With these kinds of benefits, the AGOA has to be improved to align with the demands of the AfCFTA. In February 2020, the US and Kenya signed the first of a kind trade agreement between the United States and a Sub-Saharan African (SSA) country.
The FTA represents the most significant innovation in US-African trade relations since the enactment of AGOA and if successfully concluded, the FTA would undoubtedly signify an important shift in US trade policy in the region.
With the reality that competition for business in Africa is heating up, the FTA is a crucial issue which the Biden administration and Congress must grapple with especially now that the AfCFTA has been operationalised. On the other hand, Africa must be wary of any external forces that would disintegrate the AfCFTA in the guise of doing business with individual countries.
While the AfCFTA could possibly be the last option for the continent’s economic transformation, the Brookings Institute notes that a shift from regional preferential trade agreements to bilateral free trade agreements could undermine the growth of smaller countries, which may not be of enough economic interest to the United States.
The institute adds that bilateral agreements could also undermine efforts to create a regional economic bloc through the AfCFTA.
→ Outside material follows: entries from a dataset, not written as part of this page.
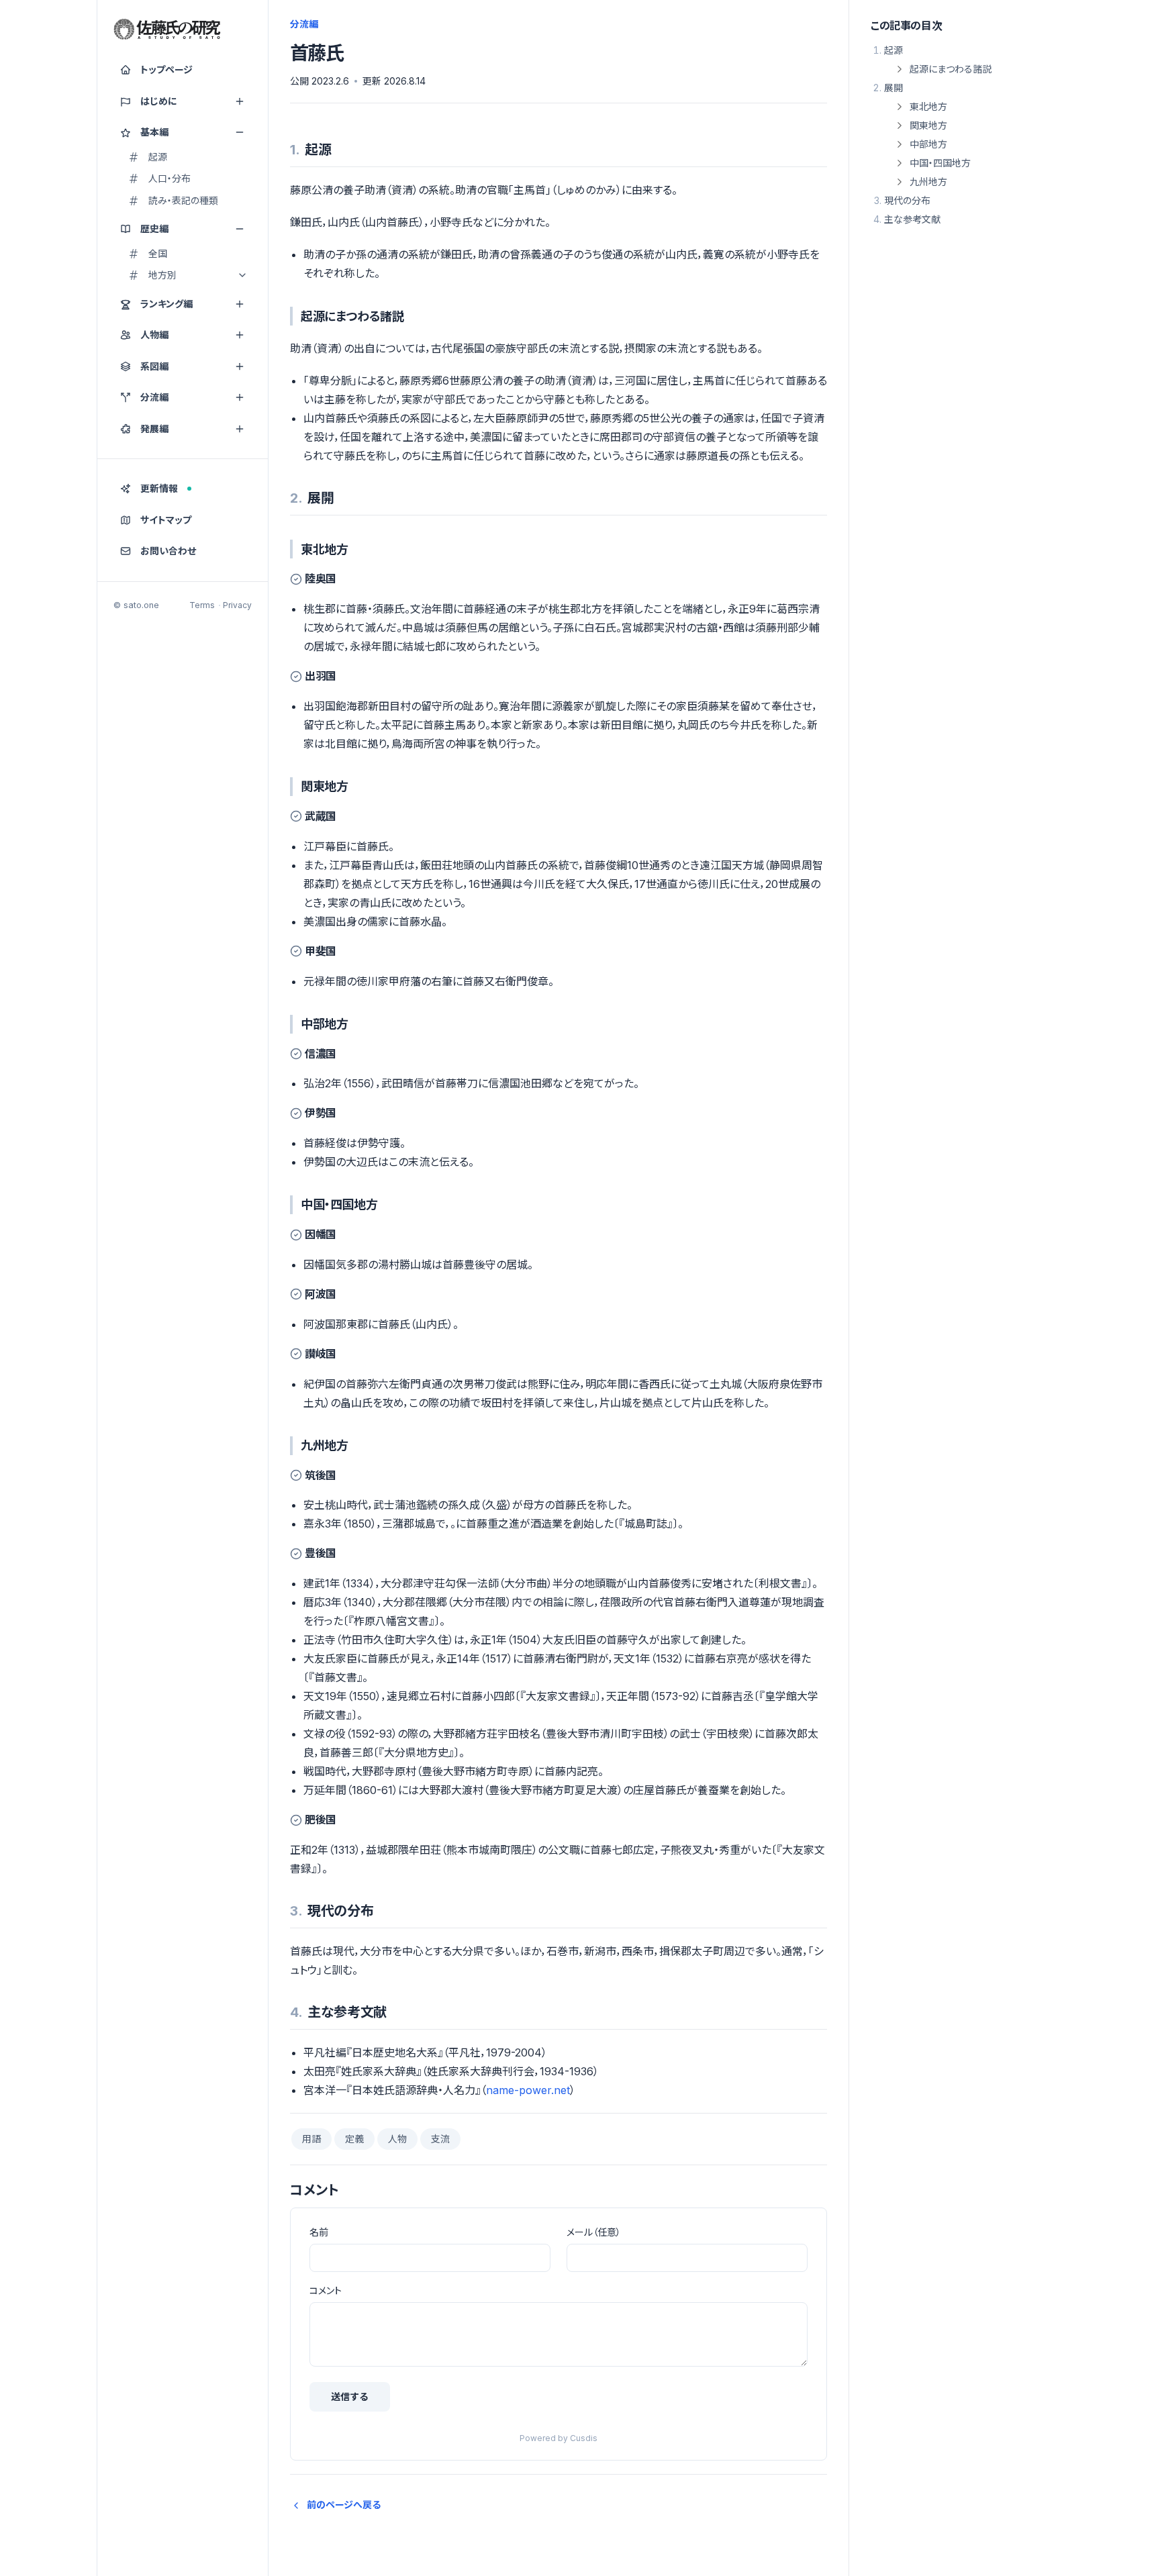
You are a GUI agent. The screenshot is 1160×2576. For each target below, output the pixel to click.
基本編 (154, 132)
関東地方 (928, 125)
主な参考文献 (912, 219)
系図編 (154, 366)
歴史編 (154, 228)
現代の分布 (907, 200)
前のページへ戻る (344, 2504)
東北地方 (928, 106)
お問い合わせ (168, 550)
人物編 (154, 334)
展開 (893, 87)
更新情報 (159, 488)
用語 (311, 2138)
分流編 (154, 397)
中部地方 (928, 144)
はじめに (158, 101)
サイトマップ (165, 520)
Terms (202, 605)
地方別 (162, 275)
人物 (397, 2138)
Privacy (237, 605)
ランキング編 (166, 303)
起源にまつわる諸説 (951, 69)
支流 (440, 2138)
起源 (157, 156)
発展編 (154, 428)
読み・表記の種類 (183, 200)
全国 (157, 253)
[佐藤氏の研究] (167, 29)
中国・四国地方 (940, 162)
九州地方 (928, 181)
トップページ (166, 69)
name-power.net (528, 2090)
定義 (354, 2138)
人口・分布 (169, 178)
The AfCFTA marks a key milestone for Africa’s continental trade system with the size of the trade area presenting enormous economic development and sustainable growth that reaches all market sectors and participants.
With the devastating effects of the Covid-19 pandemic, launching the AfCFTA is expected to contribute to the alleviation of the pandemic’s economic damages which have left many businesses struggling or having some close down.
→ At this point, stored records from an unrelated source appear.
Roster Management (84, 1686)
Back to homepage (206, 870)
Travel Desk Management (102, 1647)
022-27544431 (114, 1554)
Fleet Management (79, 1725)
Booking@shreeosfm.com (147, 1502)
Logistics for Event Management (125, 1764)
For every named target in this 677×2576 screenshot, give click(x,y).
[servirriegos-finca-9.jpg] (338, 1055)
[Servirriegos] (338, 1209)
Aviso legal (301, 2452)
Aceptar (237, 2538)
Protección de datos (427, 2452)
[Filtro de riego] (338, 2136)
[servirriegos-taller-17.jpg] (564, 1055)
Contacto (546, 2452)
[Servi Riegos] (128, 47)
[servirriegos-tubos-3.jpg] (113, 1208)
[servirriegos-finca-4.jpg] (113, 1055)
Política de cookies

As of 2018, the fastest-growing US imports from SSA countries were mainly natural resources and metals while agricultural products were also among the top of the list. The leading source markets of US imports by absolute value change were South Africa, Nigeria, and Madagascar. Niger saw the largest increase which grew from US$12.4 million in 2016 to US$58.6 million in 2018 representing an 117.4 per cent CAGR. With its large mineral deposits, the Democratic Republic of Congo had the largest increase in percentage terms, growing 81.0 per cent.
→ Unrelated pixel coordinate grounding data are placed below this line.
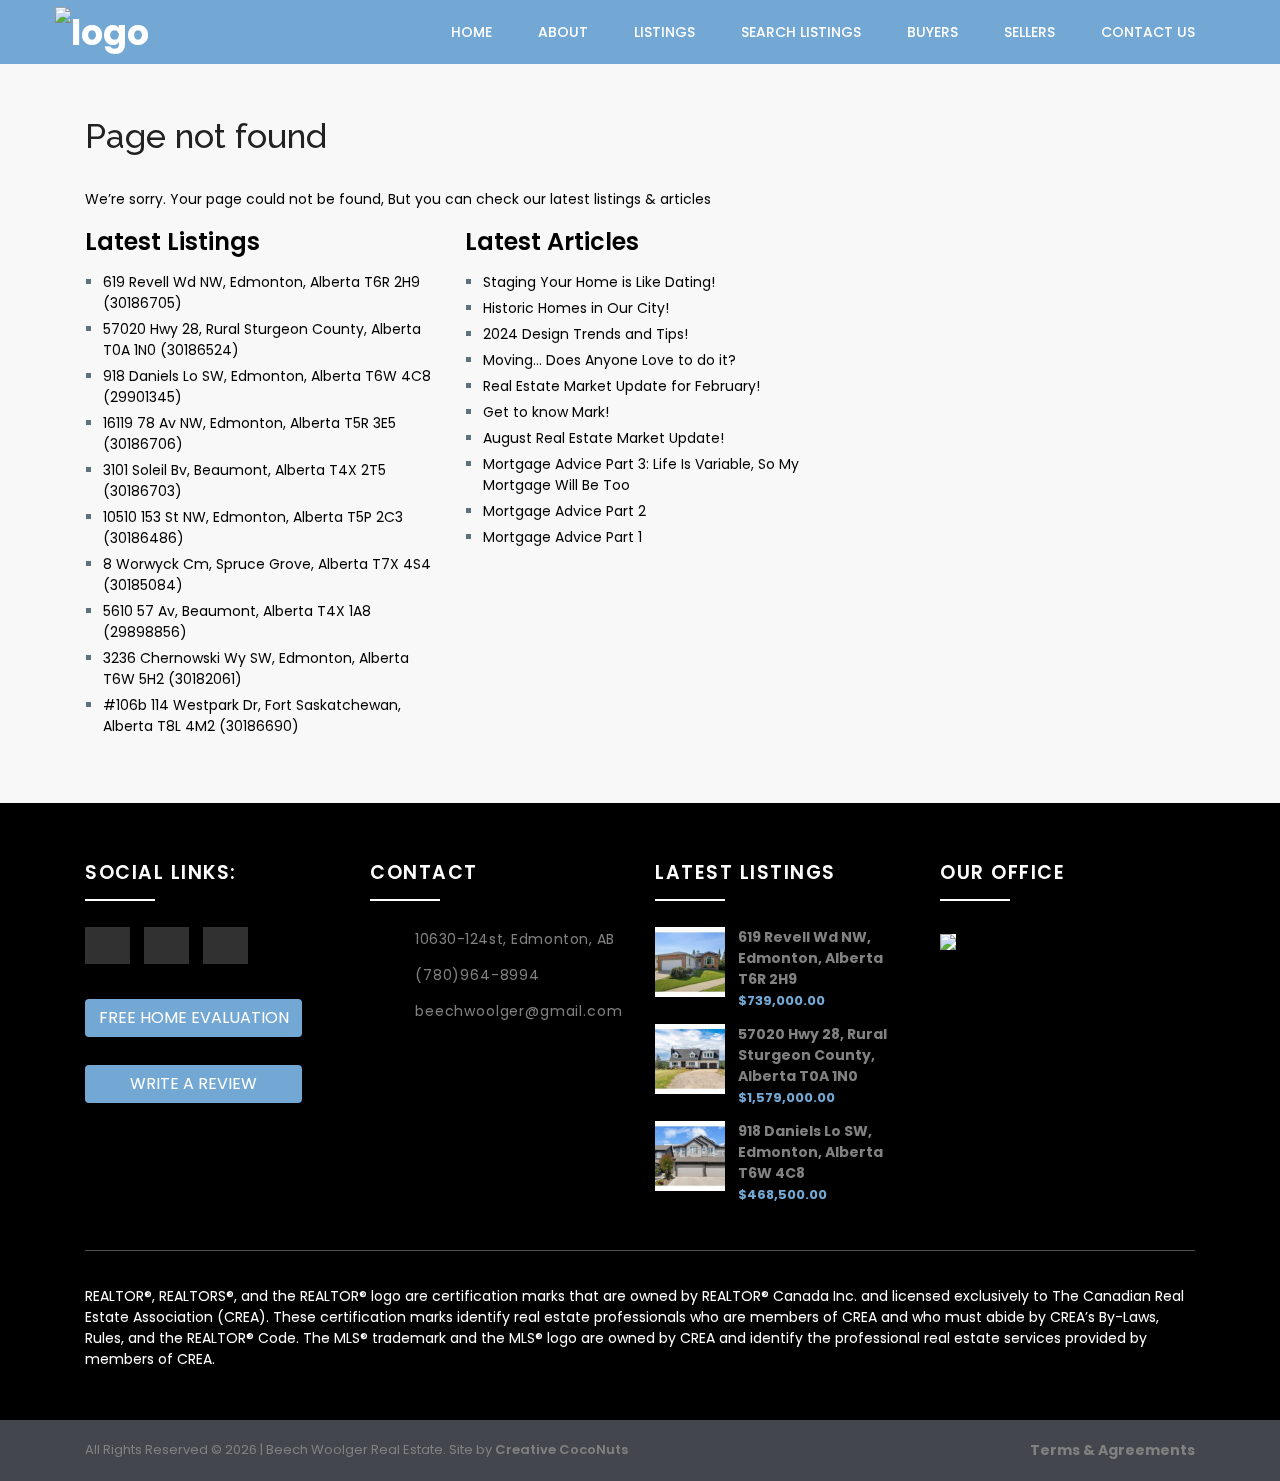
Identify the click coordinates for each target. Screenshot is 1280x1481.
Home (471, 32)
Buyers (932, 32)
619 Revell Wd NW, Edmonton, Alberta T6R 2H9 (810, 958)
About (563, 32)
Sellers (1029, 32)
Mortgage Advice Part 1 (562, 537)
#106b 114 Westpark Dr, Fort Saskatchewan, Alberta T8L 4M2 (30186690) (252, 715)
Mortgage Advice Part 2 (564, 511)
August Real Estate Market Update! (603, 438)
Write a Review (193, 1083)
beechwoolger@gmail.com (518, 1011)
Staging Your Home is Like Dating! (599, 282)
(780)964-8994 (477, 975)
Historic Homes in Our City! (576, 308)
For African countries, meeting AGOA’s rigorous eligibility requirements is difficult. Since countries must establish or make continual progress toward establishing a market-based economy, observe the rule of law, promote political pluralism, and the right to due process, it makes it even harder for many African nations to qualify.
In what could be an arm-twisting tactic, the African countries must also eliminate barriers to US trade and investment. This is despite the fact the US is many times larger as an economy than many African countries combined. As such, the AfCFTA remains the hope of Africa unshackling itself from poverty and not amended trade pacts with countries outside the continent.